Task prompt
Continue the notes on the MACE concept-erasure paper below, starting right after their last sentence about cross-attention in text-to-image diffusion models.

Selected extract
+ + + + + + +

Here is the paper link and its github repository:

Paper: MACE: Mass Concept Erasure in Diffusion Models

Preliminaries
#

Latent Diffusion Models
#

A Latent Diffusion Model (LDM) is comprised of two principle component: a vector quantization autoencoder and a diffusion model. The autoencoder undergoes pretrianing to transform images into spatial latent codes via an encoder \(z=\mathcal{E}(\mathbf{x})\), and it can recosntruct the images from these latent coes using a decoder \(\mathbf{x}\approx \mathcal{D}(\mathcal{E}(\mathbf{x}))\). The diffusion model is trained to geenrate latent codes that exist within the autoencoder’s latent space.

The training objective for the diffusion mdoel is defined as:

$$ \mathcal{L}_{\text{LDM}} = \mathbb{E} _{z\sim \mathcal{E}(\mathbf{x}), \mathbf{c}, \epsilon\sim\mathcal{N}(0, 1)} \left[||\epsilon-\epsilon _\theta(z_t, t, \mathbf{c})||^2_2\right] $$

where \(z_t\) is the noisy latent, \(t\) is the timestep, \(\epsilon\) is a standard Gaussian noise sample, \(\epsilon_\theta\) is the denoising network, and \(\mathbf{c}\) is the conditioning embeddings.

During the inference process, Gaussian noise is sampled as a starting point \(z_T\) and successively denoised to produce a new latent code \(z_0\) through the well-trained denoising network \(\epsilon_\theta\).

Ultimately, the latent code is transformed into an image via the pretrained decoder \(x_0\approx \mathcal{D}(z_0)\).

For more details of Diffusion models and Latent Diffusion Models, please refer to a very well-written blog Lil’Log.

Cross-attention in T2I diffusion models
#

The cross-attention mechanism serve as the pivotal interface for the interplay between image and text modalities. Initially, a text prompt undergoes tokenization, coverting it into a series of unique token embeddings. These embeddings are then processed by a text encoder, such as CLIP 1, resulting in a final set of embeddings, wherein each token’s embedding \(e_i\) is enriched with information from the entire token sequence.

+ + + + + + +

Stored rows
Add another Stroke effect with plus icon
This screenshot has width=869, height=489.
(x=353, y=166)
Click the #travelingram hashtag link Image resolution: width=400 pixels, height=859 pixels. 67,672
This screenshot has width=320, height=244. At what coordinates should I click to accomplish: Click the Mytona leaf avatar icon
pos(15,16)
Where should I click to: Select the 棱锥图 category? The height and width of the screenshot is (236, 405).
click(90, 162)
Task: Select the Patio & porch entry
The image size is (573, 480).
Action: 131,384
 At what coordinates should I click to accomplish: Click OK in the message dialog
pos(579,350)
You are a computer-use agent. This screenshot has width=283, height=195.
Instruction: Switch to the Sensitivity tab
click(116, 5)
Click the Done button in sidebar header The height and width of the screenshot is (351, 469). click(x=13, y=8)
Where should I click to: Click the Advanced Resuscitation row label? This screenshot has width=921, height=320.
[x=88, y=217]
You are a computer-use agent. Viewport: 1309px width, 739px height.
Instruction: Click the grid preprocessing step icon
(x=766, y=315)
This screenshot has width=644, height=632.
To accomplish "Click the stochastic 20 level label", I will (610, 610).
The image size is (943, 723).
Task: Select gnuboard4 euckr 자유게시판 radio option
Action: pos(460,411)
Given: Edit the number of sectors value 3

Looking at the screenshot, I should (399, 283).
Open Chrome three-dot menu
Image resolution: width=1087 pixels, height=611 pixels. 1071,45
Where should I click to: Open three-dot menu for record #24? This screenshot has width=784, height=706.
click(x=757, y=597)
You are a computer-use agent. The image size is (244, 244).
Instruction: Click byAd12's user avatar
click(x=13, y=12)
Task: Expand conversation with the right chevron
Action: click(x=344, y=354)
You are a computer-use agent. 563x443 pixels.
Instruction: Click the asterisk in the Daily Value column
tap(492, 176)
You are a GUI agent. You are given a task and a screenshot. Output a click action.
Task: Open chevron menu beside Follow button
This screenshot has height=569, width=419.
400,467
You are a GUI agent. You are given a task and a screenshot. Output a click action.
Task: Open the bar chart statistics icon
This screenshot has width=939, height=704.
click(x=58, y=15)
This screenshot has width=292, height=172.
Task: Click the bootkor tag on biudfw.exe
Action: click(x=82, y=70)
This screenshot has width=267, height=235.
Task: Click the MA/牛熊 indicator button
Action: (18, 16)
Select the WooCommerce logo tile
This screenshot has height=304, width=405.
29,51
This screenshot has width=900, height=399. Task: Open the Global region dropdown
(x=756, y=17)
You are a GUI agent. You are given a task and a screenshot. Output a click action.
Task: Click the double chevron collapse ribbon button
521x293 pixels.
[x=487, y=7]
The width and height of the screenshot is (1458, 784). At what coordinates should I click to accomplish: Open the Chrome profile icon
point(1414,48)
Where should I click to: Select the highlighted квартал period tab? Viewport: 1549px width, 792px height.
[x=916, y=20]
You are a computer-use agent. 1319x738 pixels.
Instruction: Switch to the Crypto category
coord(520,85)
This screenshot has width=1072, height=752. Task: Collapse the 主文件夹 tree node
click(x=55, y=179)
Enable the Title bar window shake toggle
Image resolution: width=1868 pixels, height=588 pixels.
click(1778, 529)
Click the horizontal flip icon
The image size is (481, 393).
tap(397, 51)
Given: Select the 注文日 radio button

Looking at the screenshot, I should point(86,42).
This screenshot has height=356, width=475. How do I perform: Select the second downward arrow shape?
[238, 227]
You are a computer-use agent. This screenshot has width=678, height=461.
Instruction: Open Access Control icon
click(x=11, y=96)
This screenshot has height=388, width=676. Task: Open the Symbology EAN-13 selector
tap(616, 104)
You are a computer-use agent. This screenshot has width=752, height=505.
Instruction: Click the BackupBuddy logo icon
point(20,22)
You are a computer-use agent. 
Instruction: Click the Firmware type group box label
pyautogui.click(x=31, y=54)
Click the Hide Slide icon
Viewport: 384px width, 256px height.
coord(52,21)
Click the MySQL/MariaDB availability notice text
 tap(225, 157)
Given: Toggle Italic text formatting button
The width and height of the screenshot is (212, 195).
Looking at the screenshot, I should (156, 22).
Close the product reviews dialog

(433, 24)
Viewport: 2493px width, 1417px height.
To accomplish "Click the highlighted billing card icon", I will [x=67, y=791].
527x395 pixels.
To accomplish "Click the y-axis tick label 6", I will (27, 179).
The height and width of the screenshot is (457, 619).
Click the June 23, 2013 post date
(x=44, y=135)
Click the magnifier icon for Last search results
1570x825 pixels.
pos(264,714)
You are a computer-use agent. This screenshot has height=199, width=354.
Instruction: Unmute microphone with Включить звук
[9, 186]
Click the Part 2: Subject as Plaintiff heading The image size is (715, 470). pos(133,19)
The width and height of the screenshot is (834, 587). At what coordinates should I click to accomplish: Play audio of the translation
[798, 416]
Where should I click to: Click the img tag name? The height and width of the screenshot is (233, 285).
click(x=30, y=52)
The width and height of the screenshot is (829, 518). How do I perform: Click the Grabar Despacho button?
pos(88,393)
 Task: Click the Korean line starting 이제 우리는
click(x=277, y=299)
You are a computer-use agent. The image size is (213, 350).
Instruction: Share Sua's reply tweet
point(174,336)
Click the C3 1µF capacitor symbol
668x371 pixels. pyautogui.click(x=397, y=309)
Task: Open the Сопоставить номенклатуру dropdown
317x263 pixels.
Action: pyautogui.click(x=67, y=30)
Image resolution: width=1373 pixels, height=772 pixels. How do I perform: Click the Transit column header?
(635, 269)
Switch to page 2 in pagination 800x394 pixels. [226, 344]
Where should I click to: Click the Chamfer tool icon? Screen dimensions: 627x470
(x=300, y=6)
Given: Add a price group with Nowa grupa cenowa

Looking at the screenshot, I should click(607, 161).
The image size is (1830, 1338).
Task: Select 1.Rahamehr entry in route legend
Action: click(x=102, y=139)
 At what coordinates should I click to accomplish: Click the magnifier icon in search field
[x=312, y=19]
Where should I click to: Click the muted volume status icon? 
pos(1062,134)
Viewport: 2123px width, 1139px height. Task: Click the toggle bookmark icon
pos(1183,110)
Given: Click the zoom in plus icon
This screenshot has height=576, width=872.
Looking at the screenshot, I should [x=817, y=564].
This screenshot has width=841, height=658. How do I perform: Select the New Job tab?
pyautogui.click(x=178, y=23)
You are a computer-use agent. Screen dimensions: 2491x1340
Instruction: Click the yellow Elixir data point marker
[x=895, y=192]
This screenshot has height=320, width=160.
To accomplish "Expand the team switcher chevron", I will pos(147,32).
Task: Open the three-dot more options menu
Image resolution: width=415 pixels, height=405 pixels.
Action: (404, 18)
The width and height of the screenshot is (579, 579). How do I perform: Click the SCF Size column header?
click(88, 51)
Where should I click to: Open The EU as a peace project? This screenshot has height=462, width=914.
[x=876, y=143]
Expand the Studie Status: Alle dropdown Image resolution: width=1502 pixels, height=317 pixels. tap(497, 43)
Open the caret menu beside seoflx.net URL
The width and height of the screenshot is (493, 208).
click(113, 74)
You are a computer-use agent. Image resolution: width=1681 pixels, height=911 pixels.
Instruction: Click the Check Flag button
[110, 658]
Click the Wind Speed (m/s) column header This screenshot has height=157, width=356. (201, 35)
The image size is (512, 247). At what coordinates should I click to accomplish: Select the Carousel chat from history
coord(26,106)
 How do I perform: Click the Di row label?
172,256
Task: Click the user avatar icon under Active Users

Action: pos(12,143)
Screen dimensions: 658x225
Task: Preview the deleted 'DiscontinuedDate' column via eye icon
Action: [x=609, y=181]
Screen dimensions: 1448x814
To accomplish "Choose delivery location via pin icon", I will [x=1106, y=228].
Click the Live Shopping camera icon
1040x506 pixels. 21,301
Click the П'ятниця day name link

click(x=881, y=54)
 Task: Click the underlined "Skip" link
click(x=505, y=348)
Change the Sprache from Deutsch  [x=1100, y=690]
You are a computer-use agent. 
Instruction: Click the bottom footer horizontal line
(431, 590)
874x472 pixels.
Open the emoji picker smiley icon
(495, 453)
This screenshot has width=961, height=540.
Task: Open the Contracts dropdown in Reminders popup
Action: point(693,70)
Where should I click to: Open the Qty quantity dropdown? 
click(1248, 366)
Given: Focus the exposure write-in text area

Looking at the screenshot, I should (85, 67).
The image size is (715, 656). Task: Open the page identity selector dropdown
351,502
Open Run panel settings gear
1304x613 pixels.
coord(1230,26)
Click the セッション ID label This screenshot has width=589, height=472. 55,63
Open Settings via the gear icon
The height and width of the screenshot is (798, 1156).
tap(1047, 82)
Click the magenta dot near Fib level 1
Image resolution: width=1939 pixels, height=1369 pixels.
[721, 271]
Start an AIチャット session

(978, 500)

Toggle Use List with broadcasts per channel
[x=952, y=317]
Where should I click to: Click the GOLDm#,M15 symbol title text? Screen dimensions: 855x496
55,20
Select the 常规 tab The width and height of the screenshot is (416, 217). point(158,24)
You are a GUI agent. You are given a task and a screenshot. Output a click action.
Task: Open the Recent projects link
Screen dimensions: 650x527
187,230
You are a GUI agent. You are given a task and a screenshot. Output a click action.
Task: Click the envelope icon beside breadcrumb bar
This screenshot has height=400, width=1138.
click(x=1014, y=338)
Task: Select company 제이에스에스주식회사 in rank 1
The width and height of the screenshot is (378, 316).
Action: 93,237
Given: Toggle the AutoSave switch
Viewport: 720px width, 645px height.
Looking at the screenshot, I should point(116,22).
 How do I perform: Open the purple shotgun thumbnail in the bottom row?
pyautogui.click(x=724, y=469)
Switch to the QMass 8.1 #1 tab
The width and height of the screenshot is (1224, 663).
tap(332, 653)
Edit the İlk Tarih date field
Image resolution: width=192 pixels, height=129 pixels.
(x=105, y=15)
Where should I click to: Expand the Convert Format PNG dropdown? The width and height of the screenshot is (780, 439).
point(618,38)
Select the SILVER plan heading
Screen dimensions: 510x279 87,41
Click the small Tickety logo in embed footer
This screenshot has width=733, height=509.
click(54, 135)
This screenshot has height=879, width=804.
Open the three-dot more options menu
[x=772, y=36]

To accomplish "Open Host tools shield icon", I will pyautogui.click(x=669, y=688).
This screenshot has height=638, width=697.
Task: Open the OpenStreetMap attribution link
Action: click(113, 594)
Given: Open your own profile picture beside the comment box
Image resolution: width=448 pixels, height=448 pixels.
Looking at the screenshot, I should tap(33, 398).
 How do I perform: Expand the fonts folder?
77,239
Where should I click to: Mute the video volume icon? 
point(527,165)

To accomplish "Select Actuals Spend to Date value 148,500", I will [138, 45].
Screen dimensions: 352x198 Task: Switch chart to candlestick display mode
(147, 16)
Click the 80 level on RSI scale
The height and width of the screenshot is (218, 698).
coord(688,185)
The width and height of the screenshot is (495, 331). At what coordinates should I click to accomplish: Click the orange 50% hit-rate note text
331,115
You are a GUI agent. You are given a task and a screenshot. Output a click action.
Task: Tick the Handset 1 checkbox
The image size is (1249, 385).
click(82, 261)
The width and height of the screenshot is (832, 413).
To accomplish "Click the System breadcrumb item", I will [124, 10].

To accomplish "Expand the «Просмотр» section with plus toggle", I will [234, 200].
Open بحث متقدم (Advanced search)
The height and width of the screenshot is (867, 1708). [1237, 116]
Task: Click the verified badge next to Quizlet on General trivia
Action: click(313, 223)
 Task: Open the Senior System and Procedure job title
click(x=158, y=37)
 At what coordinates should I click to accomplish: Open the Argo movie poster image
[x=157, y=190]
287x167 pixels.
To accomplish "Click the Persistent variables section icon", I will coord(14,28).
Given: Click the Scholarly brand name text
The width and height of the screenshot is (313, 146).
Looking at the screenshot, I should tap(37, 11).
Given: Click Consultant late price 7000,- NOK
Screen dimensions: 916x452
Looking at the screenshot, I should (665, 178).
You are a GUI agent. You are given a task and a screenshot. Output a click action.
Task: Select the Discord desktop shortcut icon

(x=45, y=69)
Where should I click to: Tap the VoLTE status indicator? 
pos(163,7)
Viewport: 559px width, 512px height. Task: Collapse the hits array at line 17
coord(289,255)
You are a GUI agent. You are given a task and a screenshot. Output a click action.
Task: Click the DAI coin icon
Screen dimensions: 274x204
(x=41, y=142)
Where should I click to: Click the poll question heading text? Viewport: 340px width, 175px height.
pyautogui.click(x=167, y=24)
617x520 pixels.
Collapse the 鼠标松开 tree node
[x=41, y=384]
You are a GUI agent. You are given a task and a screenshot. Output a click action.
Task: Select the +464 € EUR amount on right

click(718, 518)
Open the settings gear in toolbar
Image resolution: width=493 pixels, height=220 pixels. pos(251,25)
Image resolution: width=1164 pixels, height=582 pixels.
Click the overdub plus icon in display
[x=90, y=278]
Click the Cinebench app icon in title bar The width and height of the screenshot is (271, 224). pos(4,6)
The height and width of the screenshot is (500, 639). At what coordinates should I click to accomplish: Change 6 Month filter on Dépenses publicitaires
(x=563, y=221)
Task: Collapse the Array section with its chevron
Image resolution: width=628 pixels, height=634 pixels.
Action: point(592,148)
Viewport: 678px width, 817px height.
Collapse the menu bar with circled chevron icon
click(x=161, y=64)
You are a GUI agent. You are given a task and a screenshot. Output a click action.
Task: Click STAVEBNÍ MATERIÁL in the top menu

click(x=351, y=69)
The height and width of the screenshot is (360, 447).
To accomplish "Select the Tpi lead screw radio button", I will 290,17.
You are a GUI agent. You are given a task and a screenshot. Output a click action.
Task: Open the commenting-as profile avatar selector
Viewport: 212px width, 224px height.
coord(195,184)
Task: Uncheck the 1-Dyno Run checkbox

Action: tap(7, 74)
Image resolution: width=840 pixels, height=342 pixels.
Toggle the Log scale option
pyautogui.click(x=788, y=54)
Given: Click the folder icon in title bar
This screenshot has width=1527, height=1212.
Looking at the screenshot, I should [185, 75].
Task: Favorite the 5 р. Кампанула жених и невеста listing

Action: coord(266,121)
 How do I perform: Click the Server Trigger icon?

+ + + + + + +

Exercise result
The embeddings are subsequently introduced into the cross-attention modules, where they act as navigational beacons for the image synthesis process. At certain layer \(l\) and timestep \(t\), the text embeddings are mapped using projection matrices, \(W_k\) and \(W_v\) to obtain the Keys \(k_{t,l}\) and Values \(v_{t,l}\). Concurrently, the image’s features \(f_{t,l}\) undergo the projection \(W_q\) to form the Queries \(q_{t,l}\). The cross-attention mechanism computes the attention map as:

$$ A_{t,l}=\text{softmax}(\frac{q_{t,l}\cdot k^\top_{t,l}}{\sqrt{d}}) $$

where \(d\) is the scaling factor to normalise the dot product. The module then synthesizes image features by aggregating Values with the attention weights \(o_{t,l}=A_{t,l}\cdot v_{t,l}\). This process ensures that the generated images are intricately aligned with the input text, completing the text-to-image generation with high fidelity.

For more details, please refer to detailed explained blog.

Closed-Form Cross-Attention Refinement
#

Lu et al. 2 suggest a closed-form cross-attention refinement to encourage the model to refrain from embedding residual information of the target phrase into other words. They looked into the cross-attention layer, where the text embedding of a token encapsulates information from other tokens. This results in its Key and Value vectors.

In machine unlearning, a standard way of forgetting a concept is to find an anchor concept and make the target concept move to the anchor. In MACE, when altering the projection matrix \(W_k\), they modify it such that the Keys of the words that coexist with the target phrase in the prompt are mapped to the Keys of those same words in another prompt, where the target phrase is replaced with either its super-category or a generic concept. The illustration here is to show how closed-form cross-attention refinement can help remove residual.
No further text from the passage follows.